At a Glance
Janet had always been a wiz around the kitchen. She had loved making big meals for her family, though these days she was mostly cooking for one. The kitchen floor was a bit slippery, and the pain in her hand had been nagging her for quite some time, but she knew she could manage on her own.
Challenges:
While Janet had not informed her family and caregiver of anything out of the ordinary , Sensi’s system began picking up a few Difficulty Performing Task notifications and instances of Physical Distress. These instances were mostly occurring in the kitchen around times of meal preparation.
System Findings:
Sensi’s system picked up a fall and difficulty performing task, as well as a call for help. A real-time alert was sent, followed by an insight. Janet had fallen while attempting to prepare herself a meal, and had fallen with a knife in her hand.
Data Driven Decisions:
- The agency received the alert and contacted Janet, and ensured that she was safe, as she had been able to get up independently.
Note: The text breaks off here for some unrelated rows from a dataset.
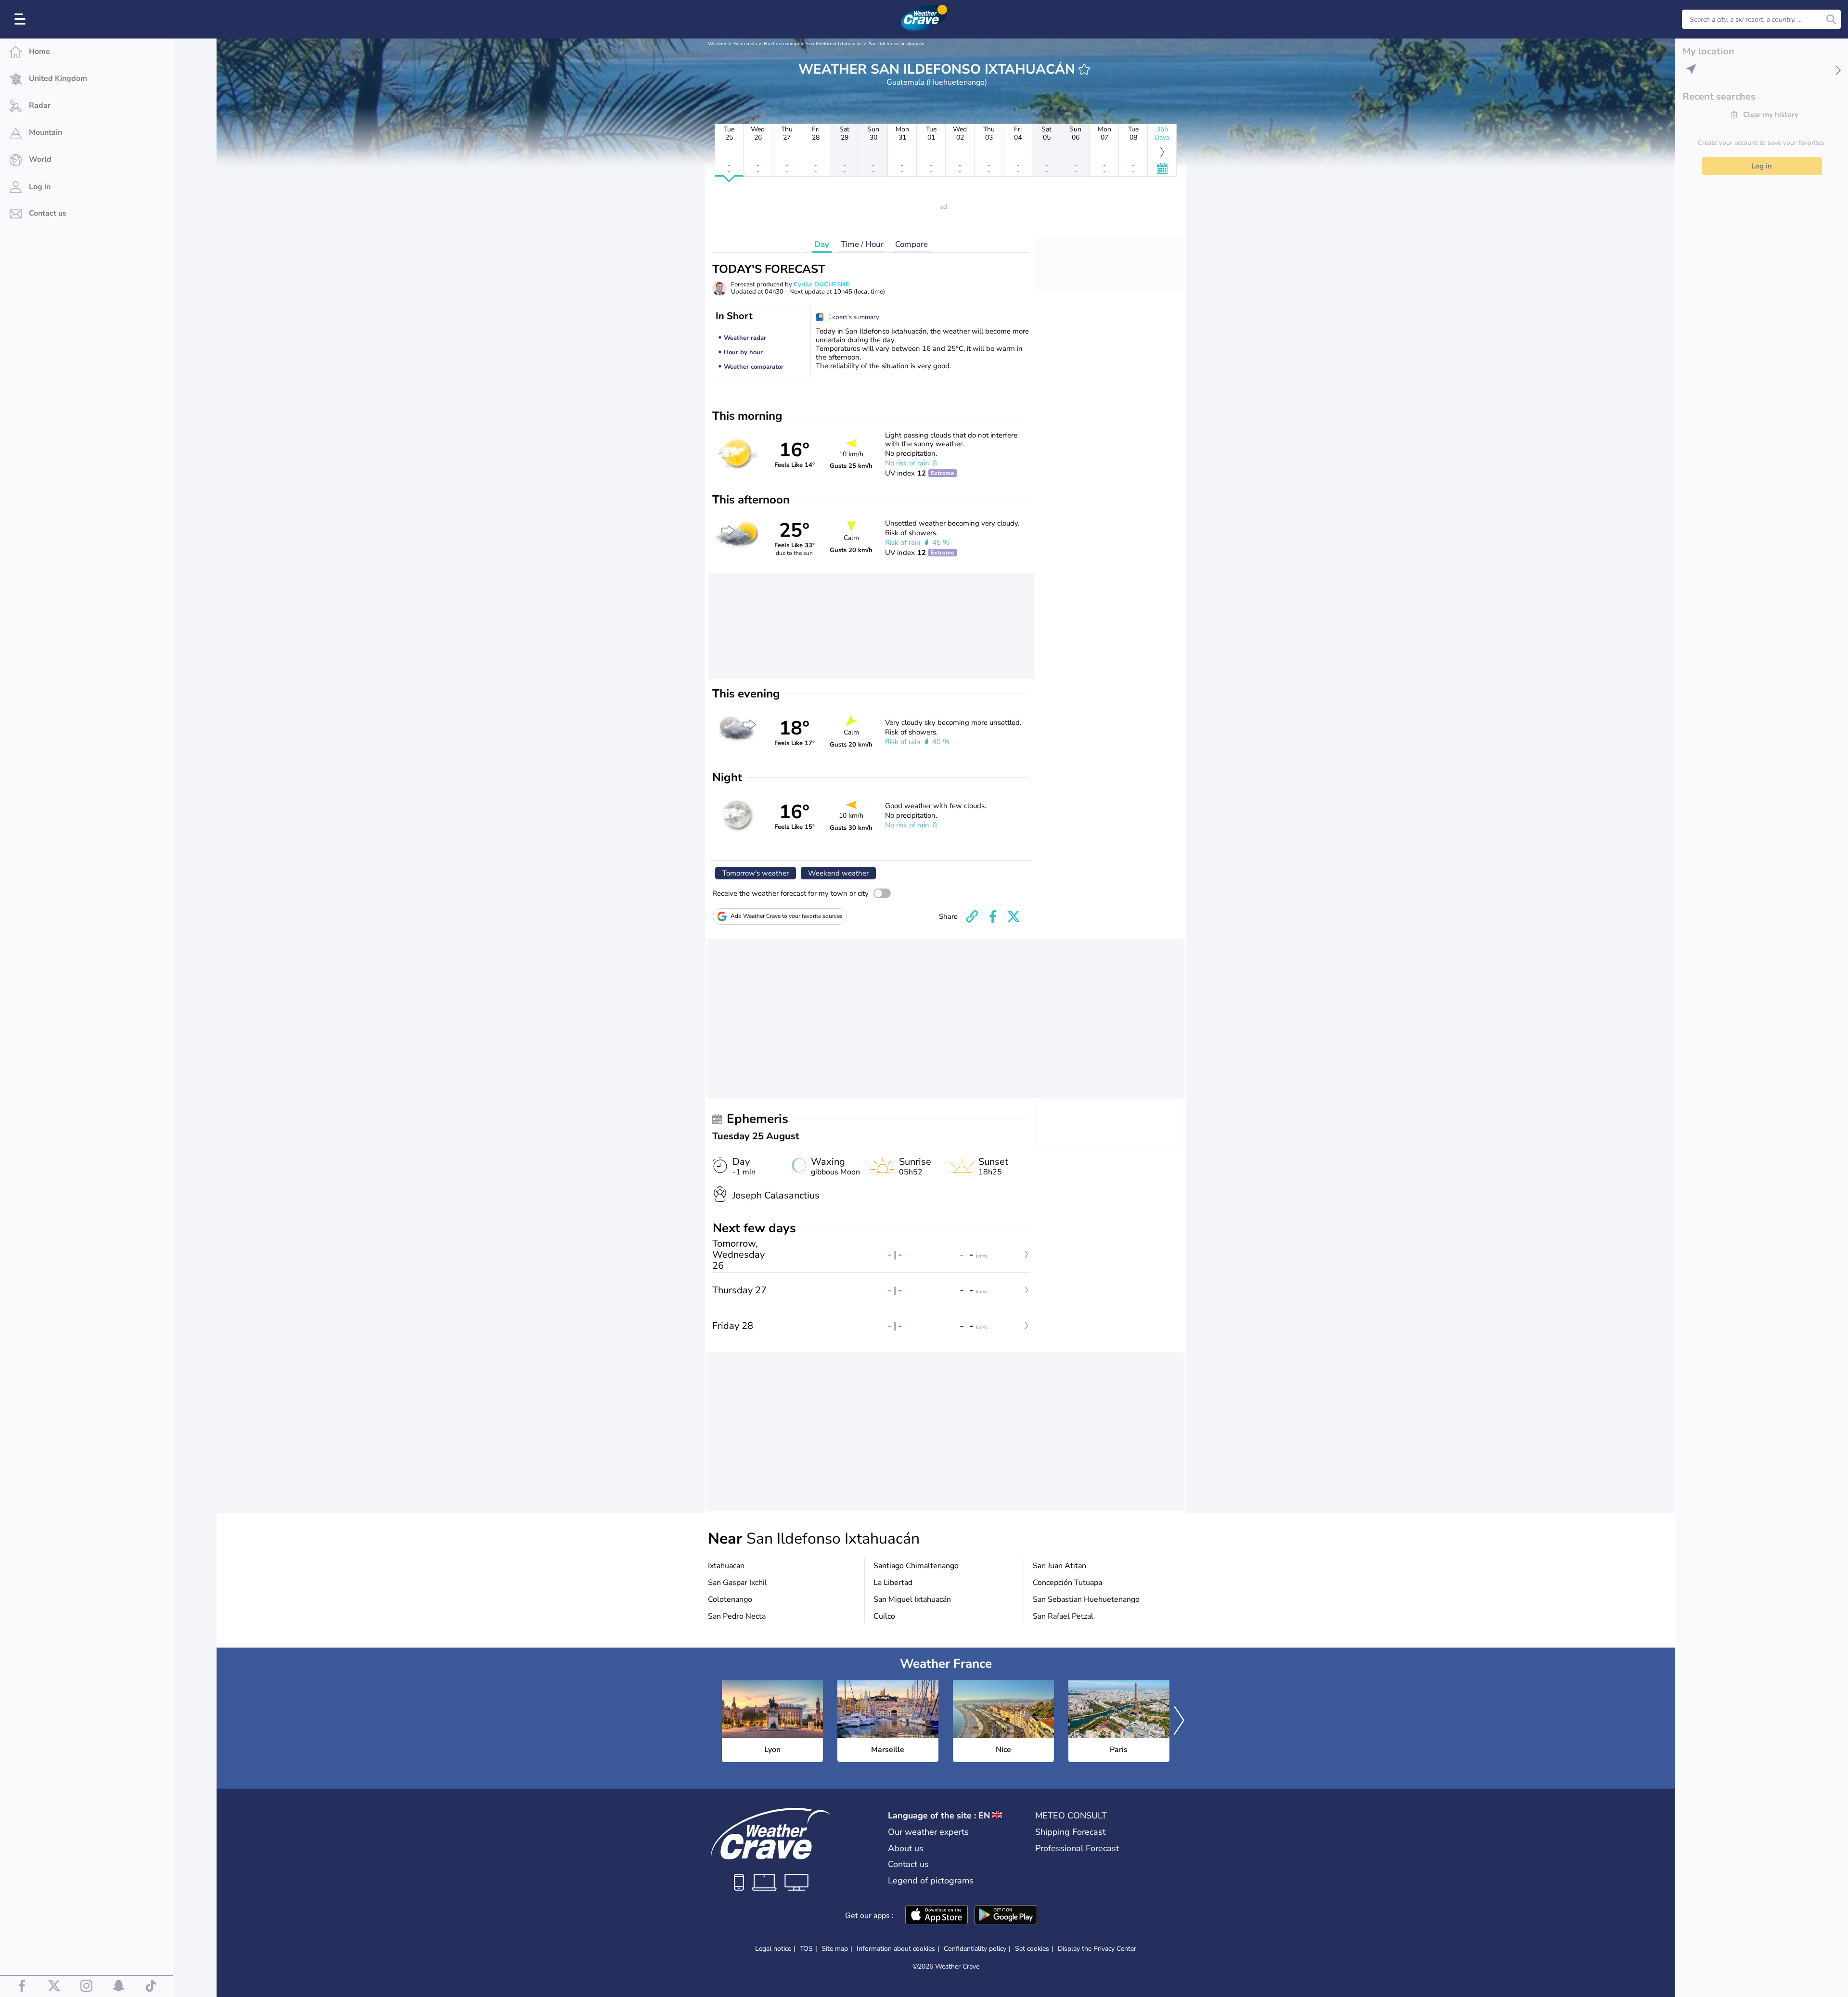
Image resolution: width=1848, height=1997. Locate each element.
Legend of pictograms (931, 1880)
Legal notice (773, 1948)
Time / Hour (862, 244)
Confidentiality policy (975, 1948)
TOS (806, 1948)
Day (821, 244)
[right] (1179, 1721)
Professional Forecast (1077, 1848)
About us (906, 1848)
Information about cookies (896, 1948)
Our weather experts (928, 1832)
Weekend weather (838, 873)
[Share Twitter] (1013, 916)
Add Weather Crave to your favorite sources (787, 916)
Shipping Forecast (1070, 1832)
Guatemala (745, 43)
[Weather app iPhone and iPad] (936, 1915)
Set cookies (1032, 1949)
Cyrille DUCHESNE (821, 284)
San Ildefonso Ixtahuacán (834, 43)
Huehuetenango (781, 43)
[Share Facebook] (993, 916)
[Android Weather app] (1006, 1915)
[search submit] (1831, 19)
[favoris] (1084, 69)
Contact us (908, 1864)
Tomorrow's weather (755, 873)
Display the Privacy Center (1097, 1949)
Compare (911, 244)
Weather (717, 43)
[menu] (21, 19)
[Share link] (972, 916)
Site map (834, 1948)
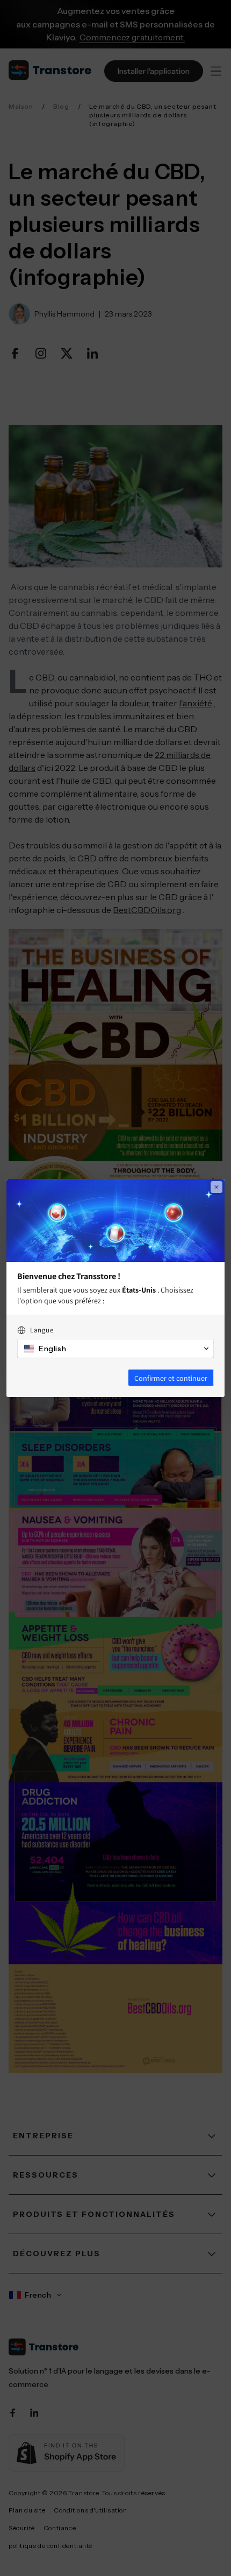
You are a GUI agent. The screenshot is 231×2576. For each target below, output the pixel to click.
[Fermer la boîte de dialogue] (216, 1187)
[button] (115, 1348)
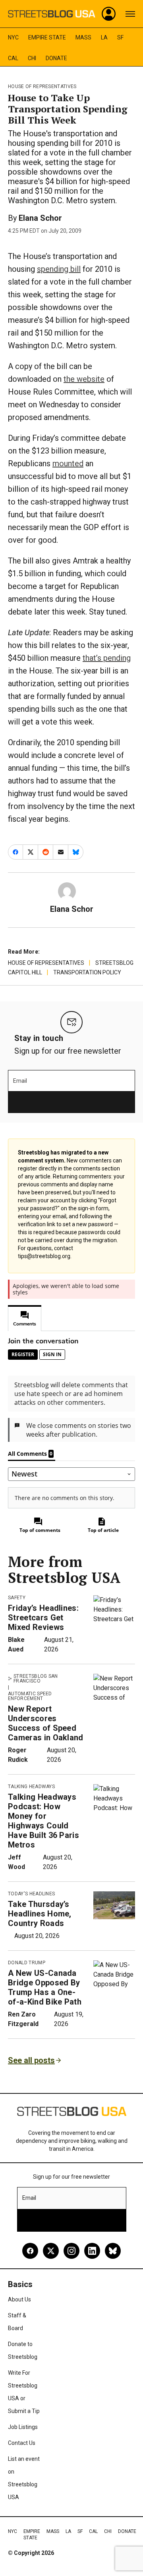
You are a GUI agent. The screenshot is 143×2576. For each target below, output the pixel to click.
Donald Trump (26, 1962)
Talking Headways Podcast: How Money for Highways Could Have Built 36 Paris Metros (43, 1821)
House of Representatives (42, 86)
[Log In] (109, 14)
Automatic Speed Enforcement (30, 1696)
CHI (32, 58)
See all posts (31, 2060)
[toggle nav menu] (130, 14)
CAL (13, 58)
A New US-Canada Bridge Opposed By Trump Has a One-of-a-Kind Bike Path (44, 1987)
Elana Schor (40, 218)
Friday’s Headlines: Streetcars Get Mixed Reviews (43, 1617)
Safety (16, 1597)
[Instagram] (71, 2251)
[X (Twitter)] (51, 2251)
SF (120, 37)
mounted (67, 463)
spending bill (59, 269)
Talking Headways (31, 1786)
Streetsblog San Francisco (36, 1678)
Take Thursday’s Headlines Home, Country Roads (40, 1913)
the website (84, 379)
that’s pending (107, 658)
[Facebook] (30, 2251)
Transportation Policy (87, 972)
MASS (83, 37)
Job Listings (23, 2427)
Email (20, 1081)
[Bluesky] (113, 2251)
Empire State (47, 37)
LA (104, 37)
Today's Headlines (31, 1893)
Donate (56, 58)
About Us (19, 2299)
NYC (13, 37)
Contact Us (21, 2443)
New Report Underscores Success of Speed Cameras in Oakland (45, 1723)
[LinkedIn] (92, 2251)
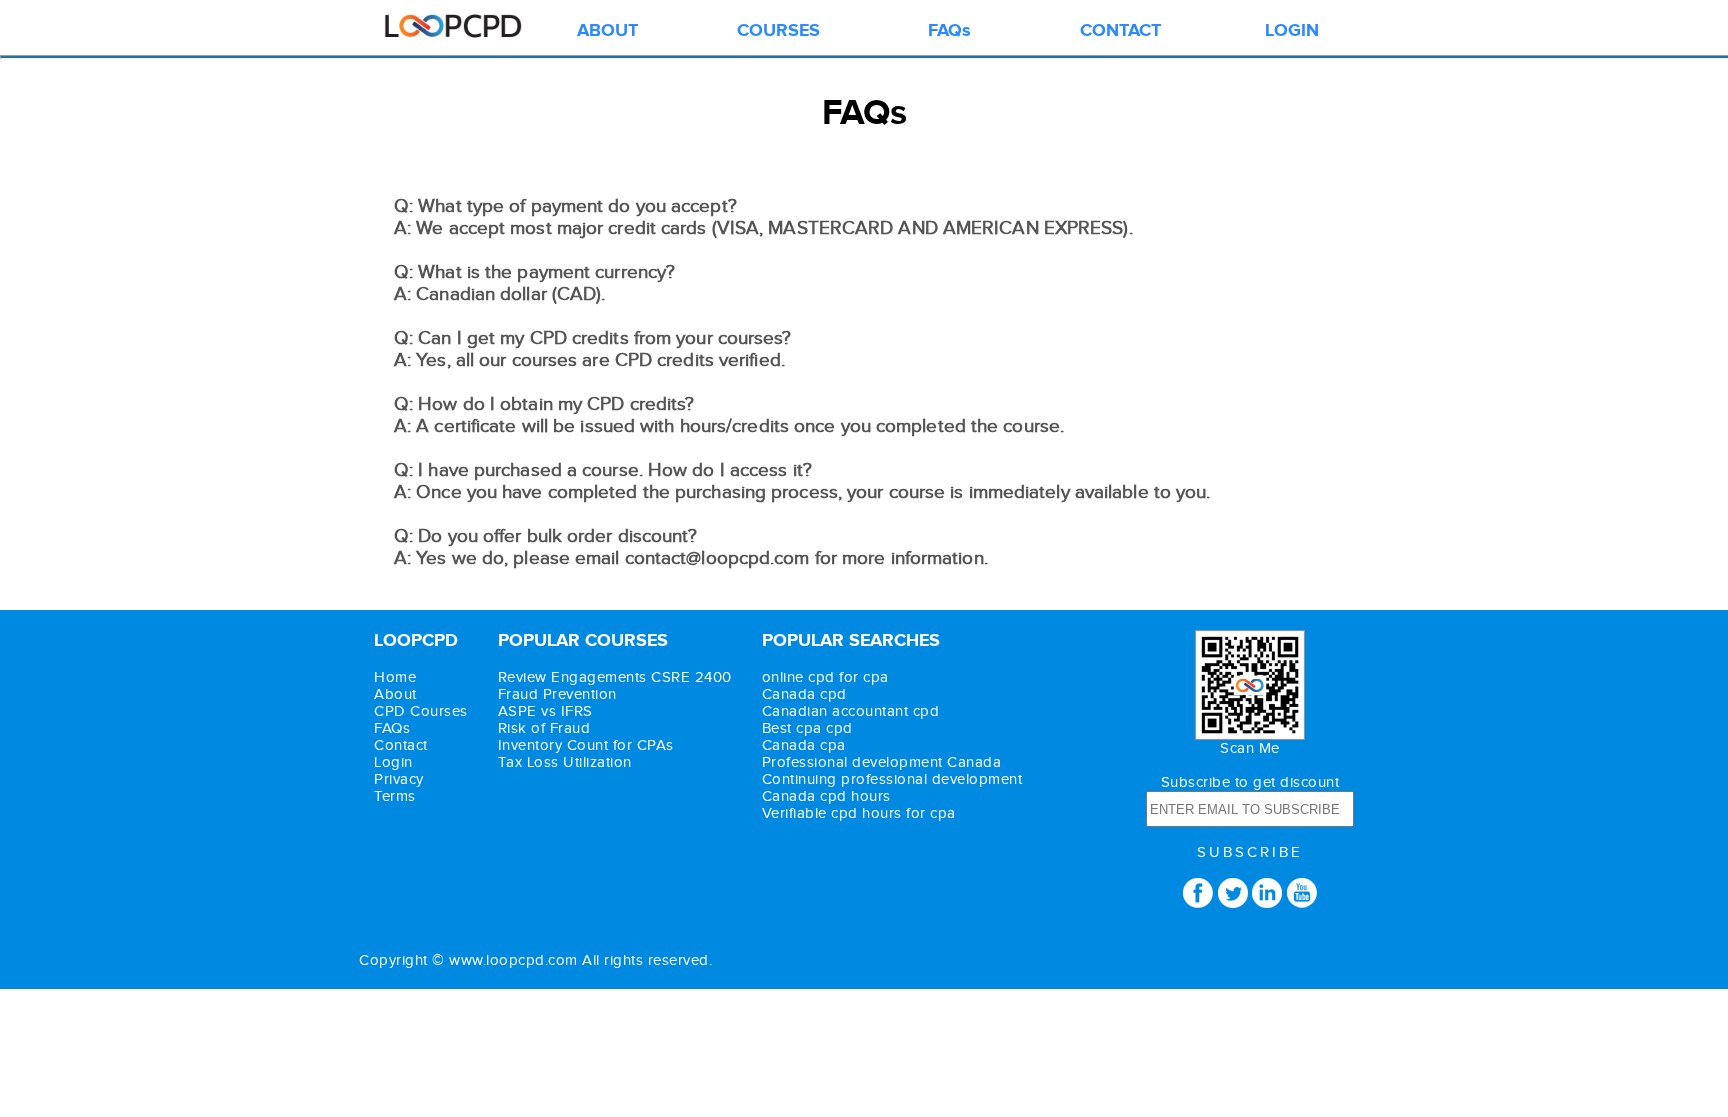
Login (393, 762)
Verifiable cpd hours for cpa (859, 813)
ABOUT (607, 31)
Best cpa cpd (807, 728)
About (395, 694)
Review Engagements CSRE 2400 (615, 677)
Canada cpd (804, 694)
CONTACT (1120, 31)
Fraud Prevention (557, 694)
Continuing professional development (892, 779)
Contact (401, 745)
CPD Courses (421, 711)
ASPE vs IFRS (545, 711)
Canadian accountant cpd (851, 711)
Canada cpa (804, 745)
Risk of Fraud (544, 728)
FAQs (949, 31)
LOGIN (1292, 31)
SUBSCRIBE (1250, 852)
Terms (395, 796)
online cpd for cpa (825, 677)
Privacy (399, 779)
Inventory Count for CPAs (586, 745)
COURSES (778, 31)
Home (395, 677)
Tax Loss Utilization (565, 762)
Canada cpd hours (826, 796)
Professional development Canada (882, 762)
- Fall risk assessment was recommended to prevent future falls.
- Meal preparation was added to Janet’s care plan.
- Janet’s family used Sensi’s data to communicate the need for additional care hours. A change that Janet had previously been resistant to.
- Care plan review for increased supervision.
- Review of footwear.
- Equipment review recommended.
- Medical evaluation was performed.
Impact:
Sensi was able to pick up on critical data points that allowed Janet’s care agency to identify and assess when, why and where falls were occurring. Not only were the family and agency informed as to the existence and frequency of Janet’s falls, they were able to pinpoint the exact ADL and location within the home that were prerequisites for a large percentage of the fall occurrences.
While Janet was reluctant to admit needing additional help with a task she felt familiar with and loved, Sensi’s data was able to highlight the dangers of continuous resistance to necessary care.
Through Sensi, the agency and family were able to use data-driven decision making to ensure Janet’s safety and wellbeing, mitigate risk, and extend the ability of her to age at home safely.